We brush our teeth twice a day, and we visit the dentist regularly. We floss and take care of our teeth in different ways, but why do we do this? We do this to prevent tooth decay, bad breath, and other medical conditions.
However, when it comes to dog dental care, we don’t pay much attention. Although it is unlikely that your dog will get cavities, it is imperative to take care of your pet’s teeth and gums. According to research, up to 70% of dogs suffer from dental problems. Dental problems can cause more problems than you think. Therefore, it is crucial to pay attention to them regularly and daily.
Cavities in Dogs
Tooth decay occurs in about 5% of dogs. Cavities usually form when the pH of a dog’s saliva becomes high, creating the perfect environment for bacteria on the teeth to ferment the food debris left in the mouth. The acid produced by the bacteria can damage the enamel and cause painful cavities. Dogs also suffer from bad breath. Bad breath and subtle changes in behavior (such as less time playing) are often hinted at until the pain becomes unbearable.
Preventing Tooth Decay
Tooth decay in dogs may not be as common as in humans, but when it does occur, you will be reminded of the importance of regular dental care for your dog. If plaque is not removed, it becomes tartar, which contains minerals. Tartar is a hard, brownish deposit that adheres to your pet’s teeth.
Your dog’s tartar will not disappear with regular brushing and needs to be removed by a veterinarian, and this requires the animal to be anesthetized. Tartar also collects a lot of bacteria, which can lead to periodontal disease. This causes a foul odor in the dog’s mouth and eventually leads to loose teeth or even tooth loss. Other complications of periodontal disease include kidney, liver, and heart problems due to bacteria entering the bloodstream from these organs. Many bacteria can also cause abscesses.
To prevent tooth decay in pets, a commitment to dental care is essential. Dogs need to have their teeth brushed on a regular or daily basis. This can be a lot of work, but your dog can get used to this daily routine with patience and effort. Your vet can always demonstrate the proper way to brush and answer any questions you may have about starting and maintaining your dog’s teeth.

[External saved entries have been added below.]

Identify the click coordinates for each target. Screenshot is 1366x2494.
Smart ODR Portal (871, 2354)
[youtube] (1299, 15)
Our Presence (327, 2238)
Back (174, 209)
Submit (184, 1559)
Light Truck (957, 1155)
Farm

Note: Use only special toothpaste for animals, as human toothpaste can irritate the stomach and contain fluoride, which is harmful to your dog. You can buy toothbrushes and toothpaste for dogs at web stores.
What to Feed Your Dog
It is best to feed hard pellets instead of soft food, and eating grains allows them to clean their teeth more mechanically by chewing. There are also animal foods that can help prevent tartar formation in dogs that are prone to it.
Chewing Sticks With Enamel
When your dog chews on a dental stick, his teeth and gums are constantly being scraped by the hard surface, which helps to remove plaque and tartar buildup. After brushing your dog’s teeth, give him a chewing stick to help prevent plaque and tartar buildup.
So, here’s how it is:
Rinse aid: more convenient, least efficient
Spray: still easy, slightly more efficient
Gel, no brush: slightly less convenient, but more efficient
Brushing with a brush: not always easy, most efficient
Bad teeth can cause a great deal of pain and discomfort to the animal, and it can also interfere with normal feeding behavior. If in doubt, always consult your vet; they will be able to advise you on what to do. Cavities caused by inadequate dental care can be very painful.